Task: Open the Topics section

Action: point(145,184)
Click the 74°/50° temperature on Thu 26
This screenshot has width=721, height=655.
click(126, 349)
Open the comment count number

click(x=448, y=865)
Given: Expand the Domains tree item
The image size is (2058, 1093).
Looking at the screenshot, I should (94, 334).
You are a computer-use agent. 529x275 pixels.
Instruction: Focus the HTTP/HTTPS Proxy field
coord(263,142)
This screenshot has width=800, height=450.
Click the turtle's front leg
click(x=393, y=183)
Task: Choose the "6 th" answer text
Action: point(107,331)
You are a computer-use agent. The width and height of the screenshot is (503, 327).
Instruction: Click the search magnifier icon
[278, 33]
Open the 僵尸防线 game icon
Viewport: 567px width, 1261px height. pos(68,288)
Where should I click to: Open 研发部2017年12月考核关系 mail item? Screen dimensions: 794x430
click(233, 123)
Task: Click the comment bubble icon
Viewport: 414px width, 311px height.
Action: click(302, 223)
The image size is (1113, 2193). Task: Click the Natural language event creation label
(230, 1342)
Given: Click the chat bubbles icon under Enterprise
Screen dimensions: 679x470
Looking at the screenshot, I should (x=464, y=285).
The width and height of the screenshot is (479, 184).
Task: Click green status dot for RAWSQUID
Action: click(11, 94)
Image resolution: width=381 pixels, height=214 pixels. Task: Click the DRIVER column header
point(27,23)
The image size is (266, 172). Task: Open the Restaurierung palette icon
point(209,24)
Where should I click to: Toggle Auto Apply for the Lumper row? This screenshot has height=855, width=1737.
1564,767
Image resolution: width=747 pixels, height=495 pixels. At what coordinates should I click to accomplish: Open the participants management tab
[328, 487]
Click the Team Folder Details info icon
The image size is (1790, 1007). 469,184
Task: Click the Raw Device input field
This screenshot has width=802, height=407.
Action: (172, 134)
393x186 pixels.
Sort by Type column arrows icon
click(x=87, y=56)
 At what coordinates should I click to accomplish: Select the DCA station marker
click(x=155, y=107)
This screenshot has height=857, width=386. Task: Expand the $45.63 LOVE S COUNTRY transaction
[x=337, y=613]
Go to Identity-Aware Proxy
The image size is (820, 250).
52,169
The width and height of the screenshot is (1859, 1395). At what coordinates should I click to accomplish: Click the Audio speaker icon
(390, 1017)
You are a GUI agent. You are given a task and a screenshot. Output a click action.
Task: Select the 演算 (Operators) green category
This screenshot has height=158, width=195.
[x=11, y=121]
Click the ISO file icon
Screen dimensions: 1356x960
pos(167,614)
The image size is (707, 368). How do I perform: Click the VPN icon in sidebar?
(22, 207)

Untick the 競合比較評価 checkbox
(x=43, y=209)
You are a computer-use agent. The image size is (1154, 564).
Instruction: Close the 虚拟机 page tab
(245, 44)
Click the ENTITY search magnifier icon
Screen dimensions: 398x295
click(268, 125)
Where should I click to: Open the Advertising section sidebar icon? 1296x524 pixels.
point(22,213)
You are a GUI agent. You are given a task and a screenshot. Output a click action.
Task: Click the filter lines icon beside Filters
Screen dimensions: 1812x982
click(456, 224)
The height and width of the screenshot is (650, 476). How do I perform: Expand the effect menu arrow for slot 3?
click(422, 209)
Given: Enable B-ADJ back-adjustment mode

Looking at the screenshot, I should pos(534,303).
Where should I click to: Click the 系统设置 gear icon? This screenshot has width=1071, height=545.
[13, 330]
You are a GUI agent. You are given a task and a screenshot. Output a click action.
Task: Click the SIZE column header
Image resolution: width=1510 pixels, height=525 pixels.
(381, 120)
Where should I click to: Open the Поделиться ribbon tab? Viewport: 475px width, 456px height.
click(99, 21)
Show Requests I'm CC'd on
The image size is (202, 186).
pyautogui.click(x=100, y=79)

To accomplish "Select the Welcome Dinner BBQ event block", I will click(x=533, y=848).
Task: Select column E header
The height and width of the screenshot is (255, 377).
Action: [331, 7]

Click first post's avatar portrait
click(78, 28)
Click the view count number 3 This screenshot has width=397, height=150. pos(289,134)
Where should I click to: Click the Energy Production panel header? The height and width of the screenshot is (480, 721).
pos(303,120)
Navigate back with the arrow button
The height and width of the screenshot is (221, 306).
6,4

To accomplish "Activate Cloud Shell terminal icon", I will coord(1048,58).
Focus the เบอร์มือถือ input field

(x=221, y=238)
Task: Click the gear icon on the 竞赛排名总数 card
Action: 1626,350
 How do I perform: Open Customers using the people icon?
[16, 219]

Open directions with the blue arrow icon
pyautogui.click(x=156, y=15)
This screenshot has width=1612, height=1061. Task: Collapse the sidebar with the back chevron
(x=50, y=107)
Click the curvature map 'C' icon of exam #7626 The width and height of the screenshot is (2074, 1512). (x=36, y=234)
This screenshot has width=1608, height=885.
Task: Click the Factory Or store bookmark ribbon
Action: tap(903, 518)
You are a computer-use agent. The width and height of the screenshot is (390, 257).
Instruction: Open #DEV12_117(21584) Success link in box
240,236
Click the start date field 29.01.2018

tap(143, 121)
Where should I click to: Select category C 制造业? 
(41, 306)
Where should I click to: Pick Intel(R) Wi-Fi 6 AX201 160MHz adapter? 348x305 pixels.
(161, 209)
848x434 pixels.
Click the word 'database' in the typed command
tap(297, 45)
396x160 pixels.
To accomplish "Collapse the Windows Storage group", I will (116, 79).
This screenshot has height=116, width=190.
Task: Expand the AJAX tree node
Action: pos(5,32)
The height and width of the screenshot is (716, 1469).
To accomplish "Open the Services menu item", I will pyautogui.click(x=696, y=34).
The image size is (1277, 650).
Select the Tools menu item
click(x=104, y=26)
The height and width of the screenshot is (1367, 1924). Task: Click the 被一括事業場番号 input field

* [Task details]:
Please give again, word for word, the lines starting at the first of the rows and ending at the line that contains "The image size is (1790, 1007). 469,184", with both ends included.

* [Solution for this exercise]:
Task: Open the Topics section

Action: point(145,184)
Click the 74°/50° temperature on Thu 26
This screenshot has width=721, height=655.
click(126, 349)
Open the comment count number

click(x=448, y=865)
Given: Expand the Domains tree item
The image size is (2058, 1093).
Looking at the screenshot, I should (94, 334).
You are a computer-use agent. 529x275 pixels.
Instruction: Focus the HTTP/HTTPS Proxy field
coord(263,142)
This screenshot has width=800, height=450.
Click the turtle's front leg
click(x=393, y=183)
Task: Choose the "6 th" answer text
Action: point(107,331)
You are a computer-use agent. The width and height of the screenshot is (503, 327).
Instruction: Click the search magnifier icon
[278, 33]
Open the 僵尸防线 game icon
Viewport: 567px width, 1261px height. pos(68,288)
Where should I click to: Open 研发部2017年12月考核关系 mail item? Screen dimensions: 794x430
click(233, 123)
Task: Click the comment bubble icon
Viewport: 414px width, 311px height.
Action: click(302, 223)
The image size is (1113, 2193). Task: Click the Natural language event creation label
(230, 1342)
Given: Click the chat bubbles icon under Enterprise
Screen dimensions: 679x470
Looking at the screenshot, I should (x=464, y=285).
The width and height of the screenshot is (479, 184).
Task: Click green status dot for RAWSQUID
Action: click(11, 94)
Image resolution: width=381 pixels, height=214 pixels. Task: Click the DRIVER column header
point(27,23)
The image size is (266, 172). Task: Open the Restaurierung palette icon
point(209,24)
Where should I click to: Toggle Auto Apply for the Lumper row? This screenshot has height=855, width=1737.
1564,767
Image resolution: width=747 pixels, height=495 pixels. At what coordinates should I click to accomplish: Open the participants management tab
[328, 487]
Click the Team Folder Details info icon
The image size is (1790, 1007). 469,184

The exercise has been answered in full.